Мне нечего было ей возразить. Если я в тот момент и не забыл еще совершенно этого Обби-Побли, то очень старался забыть, потому что мысли мои были заняты историями о свободной, симпатичной и ненасытной женщине, уверенной в своем превосходстве; она ввязывалась в отчаянные приключения, но вскоре обнаруживала, что не так уж она и всесильна, что она очень даже зависит от окружающих. Я рос, и рассказы мои становились все более изощренными. Женщина отдавалась своим садо-мазохистским наклонностям и завлекала других в свои сети. Я даже не заметил, как история стала автобиографичной, превратилась в рассказ о моей собственной жизни. Я отказывался замечать это, настаивая на том, что главный герой – женщина.Больше всего меня возбуждали не те части истории, где описывались физическое насилие и унижение, а те моменты, когда ловушка начинала захлопываться и жертва испытывала страшные мучения от того, что сознание ее раздваивалось: видя происходящее, она хотела верить, боролась за веру в то, что происходящее нереально, что такое может происходить только с кем-то другим. И наверное, я был прав, возбуждаясь в эти моменты, ведь именно в такие моменты мы набираемся мужества, чтобы изменить ситуацию. Почему Жанин должначувствовать себя беспомощной, когда к ней приходит осознание того, что Макс обманул ее и попросту похитил? Он ведет машину на огромной скорости, руки у него заняты, и если бы она всерьез захотела, то могла бы снять одну из босоножек и направив острый каблук Максу в глаз, заставить его остановиться или повернуть обратно. Он повиновался бы, увидев, что намерения ее серьезны. Но она не стала предпринимать решительных действий, она предпочла успокоить себя мыслью о том, что Макс – благородный и достойный доверия мужчина, и если она будет вести себя прилично, то все будет в порядке, а он тем временем везет ее в трясину. Я оживляю в своем воображении эти моменты мучений Жанин, потому что сам никогда не бывал в таких ситуациях, но вот опять – я двигаюсь по кругу.
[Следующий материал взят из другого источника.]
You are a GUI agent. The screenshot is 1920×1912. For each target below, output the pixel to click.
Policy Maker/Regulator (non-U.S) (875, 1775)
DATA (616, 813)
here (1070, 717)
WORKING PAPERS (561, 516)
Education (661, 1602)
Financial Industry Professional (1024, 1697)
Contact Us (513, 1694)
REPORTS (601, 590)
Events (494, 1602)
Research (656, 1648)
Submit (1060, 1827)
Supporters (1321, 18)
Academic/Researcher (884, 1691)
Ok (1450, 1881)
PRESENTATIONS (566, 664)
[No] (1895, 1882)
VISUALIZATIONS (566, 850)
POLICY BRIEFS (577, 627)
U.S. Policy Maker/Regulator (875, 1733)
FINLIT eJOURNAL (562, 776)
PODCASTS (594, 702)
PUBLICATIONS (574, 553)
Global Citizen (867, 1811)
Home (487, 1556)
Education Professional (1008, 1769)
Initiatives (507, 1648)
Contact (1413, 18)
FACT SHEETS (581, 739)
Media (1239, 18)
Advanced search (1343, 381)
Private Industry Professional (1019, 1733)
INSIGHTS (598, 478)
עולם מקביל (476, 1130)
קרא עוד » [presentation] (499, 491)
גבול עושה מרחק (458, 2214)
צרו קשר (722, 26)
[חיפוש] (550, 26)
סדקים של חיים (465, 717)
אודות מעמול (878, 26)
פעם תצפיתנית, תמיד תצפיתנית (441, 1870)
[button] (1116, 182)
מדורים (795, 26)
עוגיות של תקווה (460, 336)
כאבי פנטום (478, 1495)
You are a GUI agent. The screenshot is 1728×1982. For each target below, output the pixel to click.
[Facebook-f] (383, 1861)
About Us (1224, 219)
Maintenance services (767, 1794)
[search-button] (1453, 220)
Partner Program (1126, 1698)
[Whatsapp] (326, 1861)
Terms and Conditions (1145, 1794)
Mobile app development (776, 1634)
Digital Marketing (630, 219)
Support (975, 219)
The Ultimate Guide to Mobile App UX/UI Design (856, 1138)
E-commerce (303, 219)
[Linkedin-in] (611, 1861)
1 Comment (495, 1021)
Рассказывать историю в прямой последовательности – это все равно что готовить блюдо: трудно делать это добросовестно, если готовишь для себя одного. Значит, придется мне опять пофантазировать, выдумывая для себя подходящую аудиторию.

Бог?

Ты ушел слишком незаметно. Ты там давеча что-то доброе бормотал, но я был слишком увлечен другими вещами, не мог услышать Тебя, пока Ты не посоветовал мне засунуть два пальца в глотку, но я все равно узнал Твой слабый голос. Ты был здесь довольно долго, мешая моим сексуальным фантазиям, подсовывая памяти всякие уютные воспоминания из старого доброго прошлого, пытаясь разбить мои доводы неуклюжими вопросами, которые приходилось ограничивать скобками. Все это звучало скорее как советы Гручо Маркса или скептичной домохозяйки, но уж никак не походило на голос Творца Вселенной. Но мне это как раз понравилось. Терпеть не могу всяких Больших Папочек. Мне сейчас нужно то же, что и всем нам, – непредвзятый слушатель, достаточно мудрый, чтобы не удручаться моей злости и не вздыхать сентиментально над моими страданиями. Вообще-то злость и страдания – обычное дело для среднестатистического мужчины моего возраста. Так что если Тебе вздумается проклинать, прощать или благословлять меня, то все это будет крайне неуместно. Я просто хочу отчетливо увидеть сам себя. А чувства вины, самоудовлетворения или жалости к себе только помешают. В Твоей старой книге говорится, что Ты – источник света, так помоги мне стать менее загадочным для себя самого.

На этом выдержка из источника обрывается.